Significantly improving zero-shot X-ray pathology classification via fine-tuning pre-trained image-text encoders
- URL: http://arxiv.org/abs/2212.07050v3
- Date: Fri, 11 Oct 2024 08:19:58 GMT
- Title: Significantly improving zero-shot X-ray pathology classification via fine-tuning pre-trained image-text encoders
- Authors: Jongseong Jang, Daeun Kyung, Seung Hwan Kim, Honglak Lee, Kyunghoon Bae, Edward Choi,
- Abstract summary: We propose a new fine-tuning strategy that includes positive-pair loss relaxation and random sentence sampling.
Our approach consistently improves overall zero-shot pathology classification across four chest X-ray datasets and three pre-trained models.

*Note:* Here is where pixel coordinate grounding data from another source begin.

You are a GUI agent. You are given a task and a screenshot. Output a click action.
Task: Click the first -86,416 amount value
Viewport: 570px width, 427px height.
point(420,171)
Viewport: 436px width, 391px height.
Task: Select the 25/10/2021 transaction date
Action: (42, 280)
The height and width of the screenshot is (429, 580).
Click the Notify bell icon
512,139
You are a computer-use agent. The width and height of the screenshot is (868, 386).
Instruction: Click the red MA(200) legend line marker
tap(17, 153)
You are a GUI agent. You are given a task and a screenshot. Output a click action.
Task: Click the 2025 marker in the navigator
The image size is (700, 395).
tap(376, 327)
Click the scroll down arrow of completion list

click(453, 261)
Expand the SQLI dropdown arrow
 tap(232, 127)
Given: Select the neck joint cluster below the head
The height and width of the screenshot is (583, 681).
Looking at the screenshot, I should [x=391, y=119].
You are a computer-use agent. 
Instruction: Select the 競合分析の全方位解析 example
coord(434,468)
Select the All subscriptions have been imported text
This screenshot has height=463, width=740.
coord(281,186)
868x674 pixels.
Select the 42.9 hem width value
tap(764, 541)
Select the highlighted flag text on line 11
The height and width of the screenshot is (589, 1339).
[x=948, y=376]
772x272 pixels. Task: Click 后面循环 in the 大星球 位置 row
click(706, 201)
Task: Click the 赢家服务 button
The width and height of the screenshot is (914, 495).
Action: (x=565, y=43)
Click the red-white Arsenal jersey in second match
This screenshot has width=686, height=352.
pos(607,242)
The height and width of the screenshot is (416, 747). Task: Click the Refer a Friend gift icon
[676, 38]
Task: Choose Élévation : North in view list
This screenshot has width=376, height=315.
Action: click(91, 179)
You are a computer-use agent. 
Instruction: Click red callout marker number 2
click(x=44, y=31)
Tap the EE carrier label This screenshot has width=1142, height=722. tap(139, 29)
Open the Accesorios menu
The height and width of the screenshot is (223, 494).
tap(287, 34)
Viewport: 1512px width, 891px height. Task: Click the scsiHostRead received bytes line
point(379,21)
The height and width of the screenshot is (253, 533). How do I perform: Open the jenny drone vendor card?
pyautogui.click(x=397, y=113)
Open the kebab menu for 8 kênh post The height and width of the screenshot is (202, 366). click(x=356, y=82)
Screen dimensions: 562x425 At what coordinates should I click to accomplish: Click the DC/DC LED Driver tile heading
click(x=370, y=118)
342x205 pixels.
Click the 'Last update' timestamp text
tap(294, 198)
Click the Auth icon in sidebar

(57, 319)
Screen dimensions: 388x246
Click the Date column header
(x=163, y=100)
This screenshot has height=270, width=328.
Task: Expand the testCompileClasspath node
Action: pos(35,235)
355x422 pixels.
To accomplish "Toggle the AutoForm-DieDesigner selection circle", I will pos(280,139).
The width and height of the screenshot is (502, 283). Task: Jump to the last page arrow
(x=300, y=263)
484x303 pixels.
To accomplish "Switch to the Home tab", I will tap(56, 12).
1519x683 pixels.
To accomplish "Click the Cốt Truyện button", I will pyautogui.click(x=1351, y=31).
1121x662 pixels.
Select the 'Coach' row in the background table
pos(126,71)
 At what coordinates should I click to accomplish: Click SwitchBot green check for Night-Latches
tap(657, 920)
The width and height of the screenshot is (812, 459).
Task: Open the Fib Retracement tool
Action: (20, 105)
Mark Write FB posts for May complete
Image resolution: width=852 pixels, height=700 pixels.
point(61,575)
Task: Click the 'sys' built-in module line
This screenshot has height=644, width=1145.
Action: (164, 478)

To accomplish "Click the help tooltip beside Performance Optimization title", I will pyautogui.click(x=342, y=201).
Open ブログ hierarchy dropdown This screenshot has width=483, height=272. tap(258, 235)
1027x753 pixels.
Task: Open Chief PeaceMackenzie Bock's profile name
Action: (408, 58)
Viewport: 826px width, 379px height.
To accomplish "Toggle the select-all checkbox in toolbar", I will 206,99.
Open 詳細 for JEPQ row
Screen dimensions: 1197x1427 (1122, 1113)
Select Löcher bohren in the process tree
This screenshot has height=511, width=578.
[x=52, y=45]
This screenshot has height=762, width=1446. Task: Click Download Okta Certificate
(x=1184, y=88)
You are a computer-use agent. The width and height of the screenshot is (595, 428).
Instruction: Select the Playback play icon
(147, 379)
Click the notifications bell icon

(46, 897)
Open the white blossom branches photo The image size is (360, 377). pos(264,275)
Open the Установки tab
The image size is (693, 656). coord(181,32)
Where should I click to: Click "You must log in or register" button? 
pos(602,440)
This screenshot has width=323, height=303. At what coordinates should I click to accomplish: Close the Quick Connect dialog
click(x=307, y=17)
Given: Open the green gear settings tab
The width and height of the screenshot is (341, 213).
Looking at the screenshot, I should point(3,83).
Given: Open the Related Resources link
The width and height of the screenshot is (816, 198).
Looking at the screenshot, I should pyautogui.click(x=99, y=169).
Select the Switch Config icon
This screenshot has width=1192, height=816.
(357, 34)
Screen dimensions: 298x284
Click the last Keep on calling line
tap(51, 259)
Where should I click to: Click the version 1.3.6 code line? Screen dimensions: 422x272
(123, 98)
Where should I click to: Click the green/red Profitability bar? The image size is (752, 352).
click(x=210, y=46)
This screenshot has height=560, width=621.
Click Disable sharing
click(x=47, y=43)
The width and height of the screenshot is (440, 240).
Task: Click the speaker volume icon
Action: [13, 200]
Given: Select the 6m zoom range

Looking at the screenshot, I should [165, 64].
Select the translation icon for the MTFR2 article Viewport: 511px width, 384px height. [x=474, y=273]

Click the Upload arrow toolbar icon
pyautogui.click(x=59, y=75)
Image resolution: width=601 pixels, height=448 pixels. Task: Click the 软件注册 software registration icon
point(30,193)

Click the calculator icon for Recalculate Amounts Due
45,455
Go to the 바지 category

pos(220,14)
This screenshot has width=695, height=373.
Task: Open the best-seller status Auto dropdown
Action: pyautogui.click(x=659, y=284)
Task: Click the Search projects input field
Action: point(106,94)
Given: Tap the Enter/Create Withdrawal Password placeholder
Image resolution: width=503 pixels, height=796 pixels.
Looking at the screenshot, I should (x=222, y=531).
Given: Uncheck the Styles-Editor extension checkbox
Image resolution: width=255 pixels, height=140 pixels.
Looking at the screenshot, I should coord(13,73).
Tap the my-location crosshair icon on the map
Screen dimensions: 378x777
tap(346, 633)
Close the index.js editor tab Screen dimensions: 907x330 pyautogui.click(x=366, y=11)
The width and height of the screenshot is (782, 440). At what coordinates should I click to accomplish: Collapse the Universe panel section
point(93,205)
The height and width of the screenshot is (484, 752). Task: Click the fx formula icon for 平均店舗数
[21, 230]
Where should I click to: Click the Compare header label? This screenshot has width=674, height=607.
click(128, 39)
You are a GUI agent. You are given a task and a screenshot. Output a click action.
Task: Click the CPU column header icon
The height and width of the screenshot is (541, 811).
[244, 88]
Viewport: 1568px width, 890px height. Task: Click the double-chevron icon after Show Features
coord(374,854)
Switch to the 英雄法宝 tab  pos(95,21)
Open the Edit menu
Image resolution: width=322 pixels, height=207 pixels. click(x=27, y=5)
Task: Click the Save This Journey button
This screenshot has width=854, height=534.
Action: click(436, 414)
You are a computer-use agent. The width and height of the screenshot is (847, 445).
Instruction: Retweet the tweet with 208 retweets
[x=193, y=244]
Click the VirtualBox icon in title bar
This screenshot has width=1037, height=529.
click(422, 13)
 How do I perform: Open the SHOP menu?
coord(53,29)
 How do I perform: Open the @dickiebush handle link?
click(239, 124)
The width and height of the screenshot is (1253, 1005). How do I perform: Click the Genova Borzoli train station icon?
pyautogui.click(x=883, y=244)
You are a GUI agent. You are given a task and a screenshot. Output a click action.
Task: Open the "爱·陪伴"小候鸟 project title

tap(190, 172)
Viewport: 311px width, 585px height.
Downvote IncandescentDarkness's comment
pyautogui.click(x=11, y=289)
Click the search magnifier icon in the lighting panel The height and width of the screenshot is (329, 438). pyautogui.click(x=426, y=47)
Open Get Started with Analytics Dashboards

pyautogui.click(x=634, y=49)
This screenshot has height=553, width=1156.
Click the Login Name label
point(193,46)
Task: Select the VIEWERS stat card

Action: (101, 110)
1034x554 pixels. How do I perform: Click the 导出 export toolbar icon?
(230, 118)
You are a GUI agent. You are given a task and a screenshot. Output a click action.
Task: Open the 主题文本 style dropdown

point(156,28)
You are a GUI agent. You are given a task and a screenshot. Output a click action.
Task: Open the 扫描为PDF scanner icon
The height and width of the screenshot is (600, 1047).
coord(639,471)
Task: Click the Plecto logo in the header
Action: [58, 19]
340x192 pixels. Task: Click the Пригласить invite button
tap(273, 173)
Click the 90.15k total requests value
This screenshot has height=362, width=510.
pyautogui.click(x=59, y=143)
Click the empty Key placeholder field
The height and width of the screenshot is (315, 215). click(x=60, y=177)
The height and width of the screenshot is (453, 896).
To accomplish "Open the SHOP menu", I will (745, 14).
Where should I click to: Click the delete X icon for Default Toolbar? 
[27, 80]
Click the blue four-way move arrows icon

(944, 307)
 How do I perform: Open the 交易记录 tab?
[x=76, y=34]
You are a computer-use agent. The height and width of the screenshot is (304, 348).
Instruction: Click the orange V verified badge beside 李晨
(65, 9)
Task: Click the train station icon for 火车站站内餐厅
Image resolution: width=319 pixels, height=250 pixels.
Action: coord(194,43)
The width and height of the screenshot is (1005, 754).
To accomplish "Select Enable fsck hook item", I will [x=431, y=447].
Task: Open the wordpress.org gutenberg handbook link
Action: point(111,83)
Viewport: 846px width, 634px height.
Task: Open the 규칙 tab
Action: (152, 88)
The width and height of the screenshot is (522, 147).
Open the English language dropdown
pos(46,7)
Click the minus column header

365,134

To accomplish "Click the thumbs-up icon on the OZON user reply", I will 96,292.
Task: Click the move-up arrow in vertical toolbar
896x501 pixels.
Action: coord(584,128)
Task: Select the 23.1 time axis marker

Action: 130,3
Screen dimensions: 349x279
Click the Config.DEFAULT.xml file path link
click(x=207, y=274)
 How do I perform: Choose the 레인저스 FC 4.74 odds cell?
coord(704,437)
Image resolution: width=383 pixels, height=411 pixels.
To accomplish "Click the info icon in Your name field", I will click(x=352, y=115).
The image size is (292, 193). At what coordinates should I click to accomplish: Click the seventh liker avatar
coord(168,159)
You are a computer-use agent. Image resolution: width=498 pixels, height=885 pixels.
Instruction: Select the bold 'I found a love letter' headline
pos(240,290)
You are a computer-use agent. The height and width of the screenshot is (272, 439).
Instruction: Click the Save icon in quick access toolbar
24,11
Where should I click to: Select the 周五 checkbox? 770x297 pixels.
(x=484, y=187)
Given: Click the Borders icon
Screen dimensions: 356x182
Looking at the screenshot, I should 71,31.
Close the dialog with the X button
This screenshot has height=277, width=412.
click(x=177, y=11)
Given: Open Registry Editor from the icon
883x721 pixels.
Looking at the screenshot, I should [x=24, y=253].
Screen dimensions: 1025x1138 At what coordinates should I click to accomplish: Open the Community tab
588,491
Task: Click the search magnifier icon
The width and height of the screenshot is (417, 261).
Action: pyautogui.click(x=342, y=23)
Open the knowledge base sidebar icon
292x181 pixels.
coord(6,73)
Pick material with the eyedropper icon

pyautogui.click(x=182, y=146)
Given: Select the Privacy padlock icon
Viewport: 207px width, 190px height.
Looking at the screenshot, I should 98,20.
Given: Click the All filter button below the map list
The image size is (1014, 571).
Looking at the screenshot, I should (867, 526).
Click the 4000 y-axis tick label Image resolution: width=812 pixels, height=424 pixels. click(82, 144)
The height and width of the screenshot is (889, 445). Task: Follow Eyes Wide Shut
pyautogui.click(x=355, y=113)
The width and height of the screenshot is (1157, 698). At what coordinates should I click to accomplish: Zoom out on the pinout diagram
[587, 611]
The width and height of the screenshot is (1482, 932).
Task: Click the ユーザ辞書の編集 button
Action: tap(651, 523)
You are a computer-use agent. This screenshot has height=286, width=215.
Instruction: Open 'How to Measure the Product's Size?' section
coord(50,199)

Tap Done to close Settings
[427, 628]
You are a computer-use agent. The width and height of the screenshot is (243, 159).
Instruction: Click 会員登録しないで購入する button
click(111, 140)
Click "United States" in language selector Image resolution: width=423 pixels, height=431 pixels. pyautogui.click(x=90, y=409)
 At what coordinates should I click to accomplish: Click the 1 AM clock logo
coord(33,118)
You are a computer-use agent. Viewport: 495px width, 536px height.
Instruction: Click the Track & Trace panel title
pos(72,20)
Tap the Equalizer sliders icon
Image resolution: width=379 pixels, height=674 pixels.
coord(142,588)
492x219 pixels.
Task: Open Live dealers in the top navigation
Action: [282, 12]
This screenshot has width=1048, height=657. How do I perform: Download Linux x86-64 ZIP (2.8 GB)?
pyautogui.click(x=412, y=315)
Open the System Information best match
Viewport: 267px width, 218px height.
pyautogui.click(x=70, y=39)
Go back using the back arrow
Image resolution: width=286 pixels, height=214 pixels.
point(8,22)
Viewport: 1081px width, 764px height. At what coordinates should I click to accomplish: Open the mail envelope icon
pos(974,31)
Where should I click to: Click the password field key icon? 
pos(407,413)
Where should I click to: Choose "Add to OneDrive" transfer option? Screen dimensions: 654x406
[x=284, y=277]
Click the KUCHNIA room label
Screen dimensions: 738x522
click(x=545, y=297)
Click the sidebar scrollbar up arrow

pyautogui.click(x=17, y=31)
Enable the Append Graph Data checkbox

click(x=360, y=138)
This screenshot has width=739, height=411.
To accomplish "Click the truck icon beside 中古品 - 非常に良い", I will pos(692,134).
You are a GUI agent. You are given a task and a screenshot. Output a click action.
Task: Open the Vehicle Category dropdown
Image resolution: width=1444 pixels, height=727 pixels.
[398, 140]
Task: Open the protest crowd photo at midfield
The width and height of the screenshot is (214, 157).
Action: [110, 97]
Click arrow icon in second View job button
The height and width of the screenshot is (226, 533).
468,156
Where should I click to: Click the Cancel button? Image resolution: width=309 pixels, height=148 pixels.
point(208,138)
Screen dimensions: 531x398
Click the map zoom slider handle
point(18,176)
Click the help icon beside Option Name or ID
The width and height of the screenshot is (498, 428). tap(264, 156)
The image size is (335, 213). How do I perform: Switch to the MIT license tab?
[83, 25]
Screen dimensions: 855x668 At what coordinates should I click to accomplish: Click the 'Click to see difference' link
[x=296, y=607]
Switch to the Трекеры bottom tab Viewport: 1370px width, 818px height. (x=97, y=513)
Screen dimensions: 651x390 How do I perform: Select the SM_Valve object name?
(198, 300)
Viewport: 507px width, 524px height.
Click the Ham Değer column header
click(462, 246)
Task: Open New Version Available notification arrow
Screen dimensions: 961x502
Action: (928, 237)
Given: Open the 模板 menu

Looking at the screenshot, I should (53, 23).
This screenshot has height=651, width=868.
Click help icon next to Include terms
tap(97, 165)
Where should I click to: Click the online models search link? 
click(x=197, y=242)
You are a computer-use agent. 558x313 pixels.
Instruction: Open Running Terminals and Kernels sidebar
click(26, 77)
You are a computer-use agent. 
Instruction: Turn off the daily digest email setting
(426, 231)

- Score: 50.689585476660554
- License:
- Abstract: Deep neural networks are increasingly used in medical imaging for tasks such as pathological classification, but they face challenges due to the scarcity of high-quality, expert-labeled training data. Recent efforts have utilized pre-trained contrastive image-text models like CLIP, adapting them for medical use by fine-tuning the model with chest X-ray images and corresponding reports for zero-shot pathology classification, thus eliminating the need for pathology-specific annotations. However, most studies continue to use the same contrastive learning objectives as in the general domain, overlooking the multi-labeled nature of medical image-report pairs. In this paper, we propose a new fine-tuning strategy that includes positive-pair loss relaxation and random sentence sampling. We aim to improve the performance of zero-shot pathology classification without relying on external knowledge. Our method can be applied to any pre-trained contrastive image-text encoder and easily transferred to out-of-domain datasets without further training, as it does not use external data. Our approach consistently improves overall zero-shot pathology classification across four chest X-ray datasets and three pre-trained models, with an average macro AUROC increase of 4.3%. Additionally, our method outperforms the state-of-the-art and marginally surpasses board-certified radiologists in zero-shot classification for the five competition pathologies in the CheXpert dataset.